--- Data shown Enclosed Below ---
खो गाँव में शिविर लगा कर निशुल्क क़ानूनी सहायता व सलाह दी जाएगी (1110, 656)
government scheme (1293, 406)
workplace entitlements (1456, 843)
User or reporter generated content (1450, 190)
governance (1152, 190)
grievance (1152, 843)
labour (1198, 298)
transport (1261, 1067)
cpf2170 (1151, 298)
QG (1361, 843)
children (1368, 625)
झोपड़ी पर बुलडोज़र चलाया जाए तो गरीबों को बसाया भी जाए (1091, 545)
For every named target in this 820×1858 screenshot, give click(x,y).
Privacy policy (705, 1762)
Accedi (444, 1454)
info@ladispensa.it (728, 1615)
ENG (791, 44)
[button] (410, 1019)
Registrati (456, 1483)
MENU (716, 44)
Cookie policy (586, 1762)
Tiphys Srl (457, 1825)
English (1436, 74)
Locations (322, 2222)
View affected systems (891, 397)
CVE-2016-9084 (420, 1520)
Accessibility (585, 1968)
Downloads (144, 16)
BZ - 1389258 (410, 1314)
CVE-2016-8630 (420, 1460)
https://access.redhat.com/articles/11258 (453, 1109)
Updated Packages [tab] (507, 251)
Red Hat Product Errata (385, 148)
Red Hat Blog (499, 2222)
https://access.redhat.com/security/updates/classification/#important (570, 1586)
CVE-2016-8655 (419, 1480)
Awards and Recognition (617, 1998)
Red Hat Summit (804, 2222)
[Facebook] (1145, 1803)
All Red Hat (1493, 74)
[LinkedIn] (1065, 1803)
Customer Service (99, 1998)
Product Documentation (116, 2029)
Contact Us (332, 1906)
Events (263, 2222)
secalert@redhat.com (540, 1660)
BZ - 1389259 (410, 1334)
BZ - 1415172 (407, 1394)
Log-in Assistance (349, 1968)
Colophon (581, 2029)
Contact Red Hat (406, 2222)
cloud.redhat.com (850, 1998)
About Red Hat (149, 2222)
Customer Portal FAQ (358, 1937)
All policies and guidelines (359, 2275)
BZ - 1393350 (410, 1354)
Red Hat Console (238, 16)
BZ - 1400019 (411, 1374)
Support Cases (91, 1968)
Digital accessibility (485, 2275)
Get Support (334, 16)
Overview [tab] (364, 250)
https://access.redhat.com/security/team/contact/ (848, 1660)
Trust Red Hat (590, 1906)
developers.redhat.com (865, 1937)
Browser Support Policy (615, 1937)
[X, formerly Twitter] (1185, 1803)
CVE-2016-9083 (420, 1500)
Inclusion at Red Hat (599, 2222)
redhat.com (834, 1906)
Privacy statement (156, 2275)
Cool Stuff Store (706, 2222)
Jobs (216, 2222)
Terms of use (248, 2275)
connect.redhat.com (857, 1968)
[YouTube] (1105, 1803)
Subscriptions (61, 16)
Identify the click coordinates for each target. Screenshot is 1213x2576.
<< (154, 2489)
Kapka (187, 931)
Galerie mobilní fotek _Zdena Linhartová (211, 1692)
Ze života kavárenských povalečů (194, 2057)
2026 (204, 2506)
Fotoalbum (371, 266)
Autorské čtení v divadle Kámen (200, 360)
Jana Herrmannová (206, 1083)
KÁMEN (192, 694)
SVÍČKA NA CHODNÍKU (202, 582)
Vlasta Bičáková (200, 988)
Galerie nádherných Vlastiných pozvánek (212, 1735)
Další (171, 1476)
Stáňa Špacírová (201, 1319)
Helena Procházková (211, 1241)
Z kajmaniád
--- End of Enclosed Data shown ---
Exercise goal> Given the data above, transcribe exactly the lines from the one containing "BZ - 1400019 (411, 1374)" down to the one containing "CVE-2016-9083 (420, 1500)", and no others.

Response>
BZ - 1400019 (411, 1374)
Support Cases (91, 1968)
Digital accessibility (485, 2275)
Get Support (334, 16)
Overview [tab] (364, 250)
https://access.redhat.com/security/team/contact/ (848, 1660)
Trust Red Hat (590, 1906)
developers.redhat.com (865, 1937)
Browser Support Policy (615, 1937)
[X, formerly Twitter] (1185, 1803)
CVE-2016-9083 (420, 1500)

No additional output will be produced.